Mais Twitter n’est pas la seule plateforme ayant connu l’émergence de la parole des militants. En effet, bien que Youtube regorge en majorité de tutos beautés et vidéos humoristiques, un petit groupe croissant de militants s’est peu à peu approprié la plateforme. On peut y voir Carolina, de la chaîne La Carologie, nous définir la culture du viol ou le sexisme intériorisé dans sa série de vidéo « La semaine antisexiste », Clem’ de la chaîne Keyholes & Snapshots nous parler de négrophobie et d’afroféminisme, ou encore Emy de la chaîne Antastesia nous expliquer les enjeux politiques du véganisme.

Que ce soit sur Twitter ou Youtube, les réseaux de partage et de diffusion numérique ont permis d’élever la voix des militants, leur donnant l’opportunité d’ouvrir le débat afin d’inciter à la remise en question de nos choix et notre perception du monde, et de nous politiser.

Trop de liberté d’expression tue la liberté d’expression ?

Toutefois, la capacité d’internet à nous isoler du monde réel, bien qu’elle le reflète en partie, peut donner l’illusion d’être intouchable au point de ne se fixer absolument aucune limite, quitte à prôner une liberté d’expression et d’opinion quasi absolue.

Cette liberté d’expression sans limite est revendiquée par des militants aux idées extrémistes, pas toujours pris au sérieux et même considérés comme de simple trolls, qui véhiculent des idées teintées de haine raciale ou de genre sous couvert d’anonymat. Le plus connu d’entre eux est le Raptor Dissident, à l’origine de la vague de harcèlement dont fut victime Marion Seclin à cause du septième épisode de sa série de vidéo « Expliquez moi cette merde. » Et il n’est malheureusement pas le seul : Le Lapin Taquin, Valek Noraj ou encore Sanglier Sympa possèdent cette même ligne éditoriale qui consiste à décrédibiliser les mouvements considérés de gauche, comme l’antiracisme ou le féminisme.
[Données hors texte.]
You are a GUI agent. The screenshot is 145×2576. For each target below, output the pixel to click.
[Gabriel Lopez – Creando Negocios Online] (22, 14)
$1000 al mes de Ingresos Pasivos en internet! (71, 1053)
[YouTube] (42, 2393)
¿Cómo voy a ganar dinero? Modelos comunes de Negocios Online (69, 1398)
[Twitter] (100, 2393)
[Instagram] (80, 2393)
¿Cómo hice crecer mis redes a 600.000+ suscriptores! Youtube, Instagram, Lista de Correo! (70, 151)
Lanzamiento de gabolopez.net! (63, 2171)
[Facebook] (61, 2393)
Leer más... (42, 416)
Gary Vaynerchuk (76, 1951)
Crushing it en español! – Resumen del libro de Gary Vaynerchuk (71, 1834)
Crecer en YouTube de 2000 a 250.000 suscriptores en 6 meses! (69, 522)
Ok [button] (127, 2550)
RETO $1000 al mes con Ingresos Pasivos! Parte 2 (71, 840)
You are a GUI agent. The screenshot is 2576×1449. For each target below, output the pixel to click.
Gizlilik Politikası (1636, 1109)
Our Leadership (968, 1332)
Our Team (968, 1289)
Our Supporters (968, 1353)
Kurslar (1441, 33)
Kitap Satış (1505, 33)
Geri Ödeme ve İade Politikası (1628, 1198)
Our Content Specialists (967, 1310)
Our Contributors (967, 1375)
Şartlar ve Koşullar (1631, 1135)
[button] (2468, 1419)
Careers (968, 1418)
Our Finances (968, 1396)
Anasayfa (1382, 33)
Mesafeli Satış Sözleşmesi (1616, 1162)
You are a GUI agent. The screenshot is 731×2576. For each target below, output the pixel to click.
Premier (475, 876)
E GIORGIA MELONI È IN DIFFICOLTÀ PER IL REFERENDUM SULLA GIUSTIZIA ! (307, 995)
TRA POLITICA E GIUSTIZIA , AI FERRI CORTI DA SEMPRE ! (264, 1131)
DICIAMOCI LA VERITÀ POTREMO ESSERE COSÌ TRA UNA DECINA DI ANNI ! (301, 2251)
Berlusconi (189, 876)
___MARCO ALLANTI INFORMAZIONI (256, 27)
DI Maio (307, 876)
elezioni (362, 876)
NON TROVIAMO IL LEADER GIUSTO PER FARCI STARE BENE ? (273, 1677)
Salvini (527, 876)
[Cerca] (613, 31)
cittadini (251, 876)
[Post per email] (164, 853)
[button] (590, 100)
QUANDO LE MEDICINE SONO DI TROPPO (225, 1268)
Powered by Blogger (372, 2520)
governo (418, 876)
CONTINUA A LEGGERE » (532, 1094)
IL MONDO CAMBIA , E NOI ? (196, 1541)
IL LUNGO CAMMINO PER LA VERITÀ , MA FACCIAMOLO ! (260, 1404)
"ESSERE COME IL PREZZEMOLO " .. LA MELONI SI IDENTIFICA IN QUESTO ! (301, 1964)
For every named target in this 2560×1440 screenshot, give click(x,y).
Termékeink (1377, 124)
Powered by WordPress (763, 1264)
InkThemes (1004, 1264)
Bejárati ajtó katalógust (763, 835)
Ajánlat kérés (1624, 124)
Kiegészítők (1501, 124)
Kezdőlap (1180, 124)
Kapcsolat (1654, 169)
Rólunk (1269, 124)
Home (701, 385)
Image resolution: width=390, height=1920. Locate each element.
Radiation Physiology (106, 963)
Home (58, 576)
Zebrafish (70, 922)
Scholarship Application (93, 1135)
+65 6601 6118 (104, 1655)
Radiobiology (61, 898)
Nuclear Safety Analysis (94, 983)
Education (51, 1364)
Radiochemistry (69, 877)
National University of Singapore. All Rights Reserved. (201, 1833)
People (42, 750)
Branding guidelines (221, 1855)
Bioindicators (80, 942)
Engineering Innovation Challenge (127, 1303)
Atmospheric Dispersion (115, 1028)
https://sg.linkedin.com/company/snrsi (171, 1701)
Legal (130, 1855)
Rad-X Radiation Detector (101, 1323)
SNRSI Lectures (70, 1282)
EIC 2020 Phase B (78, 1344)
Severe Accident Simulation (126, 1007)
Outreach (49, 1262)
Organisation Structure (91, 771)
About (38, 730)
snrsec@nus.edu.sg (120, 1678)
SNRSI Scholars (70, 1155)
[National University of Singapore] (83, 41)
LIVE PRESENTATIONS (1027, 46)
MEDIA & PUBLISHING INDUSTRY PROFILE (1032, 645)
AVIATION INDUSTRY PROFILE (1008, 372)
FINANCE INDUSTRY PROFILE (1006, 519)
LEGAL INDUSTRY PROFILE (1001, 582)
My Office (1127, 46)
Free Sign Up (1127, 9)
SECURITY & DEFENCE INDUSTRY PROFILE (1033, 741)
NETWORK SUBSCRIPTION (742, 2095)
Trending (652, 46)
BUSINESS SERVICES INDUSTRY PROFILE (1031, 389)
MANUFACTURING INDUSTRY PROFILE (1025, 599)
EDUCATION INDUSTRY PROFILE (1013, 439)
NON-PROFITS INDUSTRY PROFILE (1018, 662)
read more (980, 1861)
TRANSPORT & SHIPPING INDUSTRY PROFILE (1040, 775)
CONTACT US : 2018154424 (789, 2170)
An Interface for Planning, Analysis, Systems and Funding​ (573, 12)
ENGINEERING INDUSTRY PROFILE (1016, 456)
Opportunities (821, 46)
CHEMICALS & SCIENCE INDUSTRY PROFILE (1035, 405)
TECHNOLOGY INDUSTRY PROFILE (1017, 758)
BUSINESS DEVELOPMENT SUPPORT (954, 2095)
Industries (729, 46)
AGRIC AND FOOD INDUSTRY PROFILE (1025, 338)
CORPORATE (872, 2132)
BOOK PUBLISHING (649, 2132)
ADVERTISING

Internet est donc devenu peu à peu un lieu d’insécurité pour un grand nombre de militants qui subissent, comme Marion Séclin, du harcèlement en ligne dont ils et elles sont spécifiquement la cible. Ce fut notamment en 2017 le cas de la féministe Buffy Mars, après un malheureux tweet dans lequel elle dénonce le comportement d’un technicien d’Orange qu’elle jugea indécent. Plus récemment, il y a eu le #Sparadrapgate de la militante antiraciste et afroféministe Rokhaya Diallo dont chacune des prises de paroles sont sujettes aux moqueries et au cyber-harcèlement de la part de ses détracteurs, ou encore la journaliste Nadia Daam, l’une des rares victimes de cette violence numérique à avoir saisie la justice pour « menace de mort et de viol » contre deux de ses nombreux harceleurs. Si le verdict n’a pas encore été rendu, son cas permet de comprendre qu’internet n’est pas et ne doit pas devenir un lieu où la violence est tolérée et ses auteurs impunis.

Conclusion

Internet est donc un outil de communication efficace qui facilite la propagation d’idéologie politique, offrant une plateforme à chaque citoyen engagé dans une lutte qui lui tient particulièrement à cœur. Néanmoins, s’il permet d’augmenter leur audience et leur impact, il augmente aussi la mise en danger de leur propre personne. L’anonymat de leurs détracteurs leur donne la sensation d’être invulnérable et donc de pouvoir braver toutes les règles basiques de savoir-vivre auxquelles ils ne peuvent échapper en dehors d’internet. Paradoxalement, en donnant la parole à tous et surtout à tous les militants quel que soit leur bord politique, le cyberactivisme enrichit autant qu’il appauvrit le débat en légitimant la parole de ceux qui accompagnent leurs contre-arguments sophistes d’insultes et de menaces en tout genre.